The conceptual differences in design philosophy are very very real. The Airbus is engineered to the lowest common denominator with the avionics intent on preventing "bad piloting" and designed to over ride "improper" pilot commands. The Boeing is designed to guide the pilot but will not prevent a pilot from being stupid. Airbus has pioneered cost oriented engineering and dragged Boeing along for the ride. Not all of this is bad, simply different. Where it gets ticklish is that a lot of engineering is balancing safety vs cost (both build and operational).

FBW was originally designed to enable military pilots to fly airplanes that might not be flyable with "normal" controls. The computer "translates" normal control inputs into more complex ones required to fly the aircraft. For many cutting edge planes FBW is the only way to fly. This technology has been utilized by airbus as a sales feature. The simple reality is that its a lie. FBW is not simpler or safer and does not reduce pilot workload....end of story. It will without a doubt eliminate some very real % of pilot induced accidents, at the expense of a greatly complicated work environment when things go "tits up"....

Here is another pprune post from an airbus driver....
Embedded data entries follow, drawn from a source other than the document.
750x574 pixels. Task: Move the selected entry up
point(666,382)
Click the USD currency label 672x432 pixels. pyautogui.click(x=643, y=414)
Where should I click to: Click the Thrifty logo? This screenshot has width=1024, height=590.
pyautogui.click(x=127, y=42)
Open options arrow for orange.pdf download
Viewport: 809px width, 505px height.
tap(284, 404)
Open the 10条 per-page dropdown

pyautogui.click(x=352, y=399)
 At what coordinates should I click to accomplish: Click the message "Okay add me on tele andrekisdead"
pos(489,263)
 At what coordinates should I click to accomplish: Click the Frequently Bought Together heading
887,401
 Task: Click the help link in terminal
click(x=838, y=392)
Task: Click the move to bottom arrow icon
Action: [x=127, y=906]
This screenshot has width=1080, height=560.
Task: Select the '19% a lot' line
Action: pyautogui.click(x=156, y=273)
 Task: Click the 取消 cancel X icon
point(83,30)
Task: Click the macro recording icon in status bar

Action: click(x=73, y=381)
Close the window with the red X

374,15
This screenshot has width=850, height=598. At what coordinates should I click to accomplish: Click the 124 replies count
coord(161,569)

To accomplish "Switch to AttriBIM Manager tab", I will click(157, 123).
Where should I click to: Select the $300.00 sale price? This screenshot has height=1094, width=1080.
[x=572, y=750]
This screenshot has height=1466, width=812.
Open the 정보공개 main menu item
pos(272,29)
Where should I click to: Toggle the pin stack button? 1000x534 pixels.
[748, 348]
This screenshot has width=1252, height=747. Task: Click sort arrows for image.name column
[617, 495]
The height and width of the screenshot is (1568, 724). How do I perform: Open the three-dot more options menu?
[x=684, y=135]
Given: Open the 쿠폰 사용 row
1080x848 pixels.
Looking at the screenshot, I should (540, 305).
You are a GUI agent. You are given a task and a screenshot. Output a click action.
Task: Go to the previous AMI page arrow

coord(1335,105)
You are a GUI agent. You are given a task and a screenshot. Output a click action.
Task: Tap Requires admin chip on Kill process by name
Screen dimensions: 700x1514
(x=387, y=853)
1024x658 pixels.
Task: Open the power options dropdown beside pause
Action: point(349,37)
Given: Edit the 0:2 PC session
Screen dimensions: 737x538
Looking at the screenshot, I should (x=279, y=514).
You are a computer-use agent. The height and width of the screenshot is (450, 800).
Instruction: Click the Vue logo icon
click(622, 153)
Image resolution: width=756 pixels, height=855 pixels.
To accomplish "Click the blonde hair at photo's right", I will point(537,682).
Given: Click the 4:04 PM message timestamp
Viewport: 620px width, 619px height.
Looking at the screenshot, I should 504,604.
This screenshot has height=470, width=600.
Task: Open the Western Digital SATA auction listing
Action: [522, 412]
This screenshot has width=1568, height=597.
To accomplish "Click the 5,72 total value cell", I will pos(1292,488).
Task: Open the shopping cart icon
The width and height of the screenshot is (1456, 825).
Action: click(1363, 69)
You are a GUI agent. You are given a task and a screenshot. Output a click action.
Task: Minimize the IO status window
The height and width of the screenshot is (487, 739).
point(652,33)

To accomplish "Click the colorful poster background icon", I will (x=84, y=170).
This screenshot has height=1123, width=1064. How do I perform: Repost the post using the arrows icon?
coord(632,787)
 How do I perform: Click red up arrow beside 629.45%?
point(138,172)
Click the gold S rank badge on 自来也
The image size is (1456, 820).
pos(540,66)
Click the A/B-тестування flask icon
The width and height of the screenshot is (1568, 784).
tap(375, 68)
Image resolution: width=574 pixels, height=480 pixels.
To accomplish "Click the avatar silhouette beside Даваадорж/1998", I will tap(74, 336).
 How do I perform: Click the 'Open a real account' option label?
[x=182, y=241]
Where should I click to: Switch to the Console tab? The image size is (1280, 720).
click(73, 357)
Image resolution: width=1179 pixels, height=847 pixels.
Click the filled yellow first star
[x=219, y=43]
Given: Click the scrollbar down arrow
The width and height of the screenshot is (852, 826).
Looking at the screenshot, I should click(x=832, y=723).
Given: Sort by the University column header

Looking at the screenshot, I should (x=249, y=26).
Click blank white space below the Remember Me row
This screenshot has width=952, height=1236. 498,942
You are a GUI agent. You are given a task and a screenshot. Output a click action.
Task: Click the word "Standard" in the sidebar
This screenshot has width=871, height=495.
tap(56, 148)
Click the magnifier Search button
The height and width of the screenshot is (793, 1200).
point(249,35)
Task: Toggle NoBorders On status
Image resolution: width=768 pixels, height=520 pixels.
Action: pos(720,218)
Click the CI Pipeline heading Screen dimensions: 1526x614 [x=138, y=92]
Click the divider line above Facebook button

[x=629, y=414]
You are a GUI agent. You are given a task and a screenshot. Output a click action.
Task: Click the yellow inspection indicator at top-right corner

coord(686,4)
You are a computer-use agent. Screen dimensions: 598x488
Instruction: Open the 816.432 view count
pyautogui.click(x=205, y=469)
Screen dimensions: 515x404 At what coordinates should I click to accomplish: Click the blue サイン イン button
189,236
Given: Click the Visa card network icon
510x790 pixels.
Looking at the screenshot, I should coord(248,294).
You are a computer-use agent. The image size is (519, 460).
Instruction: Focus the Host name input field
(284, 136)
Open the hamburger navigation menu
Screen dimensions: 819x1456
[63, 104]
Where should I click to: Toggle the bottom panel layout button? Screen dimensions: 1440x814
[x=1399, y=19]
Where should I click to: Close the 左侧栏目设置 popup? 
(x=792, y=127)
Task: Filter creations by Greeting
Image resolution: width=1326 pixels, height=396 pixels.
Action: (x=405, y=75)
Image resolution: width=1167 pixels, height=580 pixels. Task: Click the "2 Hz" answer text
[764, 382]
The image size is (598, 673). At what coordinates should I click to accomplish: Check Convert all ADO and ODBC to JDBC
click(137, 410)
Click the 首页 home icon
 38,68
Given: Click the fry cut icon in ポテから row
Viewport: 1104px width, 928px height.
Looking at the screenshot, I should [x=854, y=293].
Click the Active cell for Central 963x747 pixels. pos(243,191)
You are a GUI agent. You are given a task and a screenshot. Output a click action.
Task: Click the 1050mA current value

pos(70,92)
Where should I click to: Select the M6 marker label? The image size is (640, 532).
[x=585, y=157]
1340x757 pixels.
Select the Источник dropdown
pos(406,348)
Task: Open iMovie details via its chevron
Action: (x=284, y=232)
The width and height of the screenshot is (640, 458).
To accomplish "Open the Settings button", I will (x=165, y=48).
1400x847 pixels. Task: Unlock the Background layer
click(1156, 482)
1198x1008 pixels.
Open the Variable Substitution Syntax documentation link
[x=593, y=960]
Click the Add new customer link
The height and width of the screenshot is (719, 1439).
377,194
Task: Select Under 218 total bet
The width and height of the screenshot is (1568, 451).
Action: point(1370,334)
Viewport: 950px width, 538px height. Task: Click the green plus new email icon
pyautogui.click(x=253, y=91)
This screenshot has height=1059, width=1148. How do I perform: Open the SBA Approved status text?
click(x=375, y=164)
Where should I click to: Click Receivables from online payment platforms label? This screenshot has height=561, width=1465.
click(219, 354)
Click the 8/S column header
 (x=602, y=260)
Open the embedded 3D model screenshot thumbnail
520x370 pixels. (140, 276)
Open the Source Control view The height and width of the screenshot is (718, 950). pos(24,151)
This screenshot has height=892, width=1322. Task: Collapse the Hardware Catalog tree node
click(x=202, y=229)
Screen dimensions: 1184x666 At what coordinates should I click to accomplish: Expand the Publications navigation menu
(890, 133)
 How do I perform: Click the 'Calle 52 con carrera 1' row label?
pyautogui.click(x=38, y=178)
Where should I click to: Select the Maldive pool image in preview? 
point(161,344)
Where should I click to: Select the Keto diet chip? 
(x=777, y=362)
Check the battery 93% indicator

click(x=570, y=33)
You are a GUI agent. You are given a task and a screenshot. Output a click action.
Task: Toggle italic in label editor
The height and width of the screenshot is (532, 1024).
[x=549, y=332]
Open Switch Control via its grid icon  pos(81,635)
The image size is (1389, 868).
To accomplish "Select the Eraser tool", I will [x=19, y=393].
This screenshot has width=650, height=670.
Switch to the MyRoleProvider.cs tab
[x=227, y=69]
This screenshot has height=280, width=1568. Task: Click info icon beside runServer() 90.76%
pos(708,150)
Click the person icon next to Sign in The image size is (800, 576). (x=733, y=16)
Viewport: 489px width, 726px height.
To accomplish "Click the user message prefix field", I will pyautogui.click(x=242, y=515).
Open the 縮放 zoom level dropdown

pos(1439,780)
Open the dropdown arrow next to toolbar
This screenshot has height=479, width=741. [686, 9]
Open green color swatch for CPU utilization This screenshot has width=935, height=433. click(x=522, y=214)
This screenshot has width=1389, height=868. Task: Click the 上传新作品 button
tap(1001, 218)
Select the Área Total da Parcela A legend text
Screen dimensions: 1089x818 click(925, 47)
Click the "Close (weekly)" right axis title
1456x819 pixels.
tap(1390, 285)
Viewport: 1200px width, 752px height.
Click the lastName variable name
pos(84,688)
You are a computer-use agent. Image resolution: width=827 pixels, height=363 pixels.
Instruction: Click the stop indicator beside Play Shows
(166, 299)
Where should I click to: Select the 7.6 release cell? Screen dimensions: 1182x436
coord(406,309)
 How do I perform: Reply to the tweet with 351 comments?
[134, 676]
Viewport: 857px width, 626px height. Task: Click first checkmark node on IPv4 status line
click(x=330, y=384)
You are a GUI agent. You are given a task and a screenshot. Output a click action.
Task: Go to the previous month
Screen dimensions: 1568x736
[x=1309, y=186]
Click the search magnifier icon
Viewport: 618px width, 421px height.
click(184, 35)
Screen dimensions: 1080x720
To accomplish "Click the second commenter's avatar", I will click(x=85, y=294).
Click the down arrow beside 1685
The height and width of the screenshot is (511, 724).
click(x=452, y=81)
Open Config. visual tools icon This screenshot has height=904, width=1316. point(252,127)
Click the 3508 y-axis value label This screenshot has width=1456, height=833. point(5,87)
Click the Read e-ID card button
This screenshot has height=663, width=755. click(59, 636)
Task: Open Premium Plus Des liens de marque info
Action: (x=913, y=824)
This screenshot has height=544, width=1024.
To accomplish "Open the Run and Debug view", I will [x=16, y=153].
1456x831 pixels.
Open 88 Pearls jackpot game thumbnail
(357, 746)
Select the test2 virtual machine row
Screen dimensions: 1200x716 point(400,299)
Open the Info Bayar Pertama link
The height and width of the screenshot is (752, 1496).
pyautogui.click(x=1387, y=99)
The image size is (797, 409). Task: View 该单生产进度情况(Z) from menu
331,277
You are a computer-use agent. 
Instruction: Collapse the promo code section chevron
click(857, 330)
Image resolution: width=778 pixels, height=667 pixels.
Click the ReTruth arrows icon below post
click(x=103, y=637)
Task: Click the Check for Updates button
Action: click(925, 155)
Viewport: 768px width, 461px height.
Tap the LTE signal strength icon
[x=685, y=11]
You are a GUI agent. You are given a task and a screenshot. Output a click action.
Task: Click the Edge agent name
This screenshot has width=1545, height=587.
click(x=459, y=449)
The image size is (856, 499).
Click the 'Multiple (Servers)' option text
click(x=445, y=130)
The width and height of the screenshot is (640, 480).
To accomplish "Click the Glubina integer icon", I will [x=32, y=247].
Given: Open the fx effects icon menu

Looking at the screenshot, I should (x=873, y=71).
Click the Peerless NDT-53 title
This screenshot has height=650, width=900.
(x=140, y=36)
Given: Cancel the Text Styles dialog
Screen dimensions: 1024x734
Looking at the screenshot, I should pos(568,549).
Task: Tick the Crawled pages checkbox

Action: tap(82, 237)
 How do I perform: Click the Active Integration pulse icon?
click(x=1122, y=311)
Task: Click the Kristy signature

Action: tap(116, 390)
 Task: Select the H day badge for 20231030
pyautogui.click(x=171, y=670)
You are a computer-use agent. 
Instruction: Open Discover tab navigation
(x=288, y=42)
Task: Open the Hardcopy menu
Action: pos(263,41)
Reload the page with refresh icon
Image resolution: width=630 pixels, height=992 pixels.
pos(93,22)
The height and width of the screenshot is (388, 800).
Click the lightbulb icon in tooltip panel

I take the liberty of posting my previous message again, if I may...
Although the initial failure report in the automatic message seems to have been about electrical problems (I do not know which) and the "tree" of possibilities of systems degrading from there is a vast one, I have kept in mind since the sad news ot the accident the following facts:
the A330 is a beautiful aircraft but it has shown, again and again , very susceptible to probes icing, with the deicing system on auto (numerous reports). This leads to very rapidly presenting the crew with a very lame aircraft to say the least (I give you a factual example below, recent, on an A330, without comments). This has happened at high cruise altitudes, with no ICE alarm, with the heating on AUTO, and out of clouds in some cases...
"Light tutbulence. The speed indication on the right PFD falls suddenly from 280 to 100 knots in red tape for a few seconds Almost immediately the speed on the left PFD falls to green dot minus 15 knots with a speed trend of minus 50 knots. Red alarm A/P OFF ADR
DISAGREE, IAS DISCREPENCY, ALTN LAW PROT LOST, REAC W/S DET FAULT.
Then amber alarm RUD TRV LIM FAULT.
Then STALL STALL STALL with Toga Lock indication.""
The crew changes flight level, the captain pilots with the stand by instruments,
The speeds become normal again.
The status after that:
amber crosses on PFDs
W/S DET FAULT, ALT LAW PROT LOST, ADR DISAGREE et F/CTL RUD TRV LIM FAULT (2
NOGO).Plane in Alternate law
This shows how an unconfortable event (loss of airspeed indication) that would have been minor in, say , an A300, becomes a major headache in those very sophisticated cockpits. Just for information and not saying that is
a possible explanation...but lose electrics, and apart from dealing with retrieving the generators, you may have that kind of thing loaded on top...
This failure has happened not once but at least four times in the previous year on the fleet.Why do heated pitots ice? In non severe icing conditions, and even out of clouds?I have flown a lot and I would have said that was impossible but the facts are there. It is a documented fact at least on this type of aircraft.We learn from facts and this could very possibly have a direct bearing to this tragic accident.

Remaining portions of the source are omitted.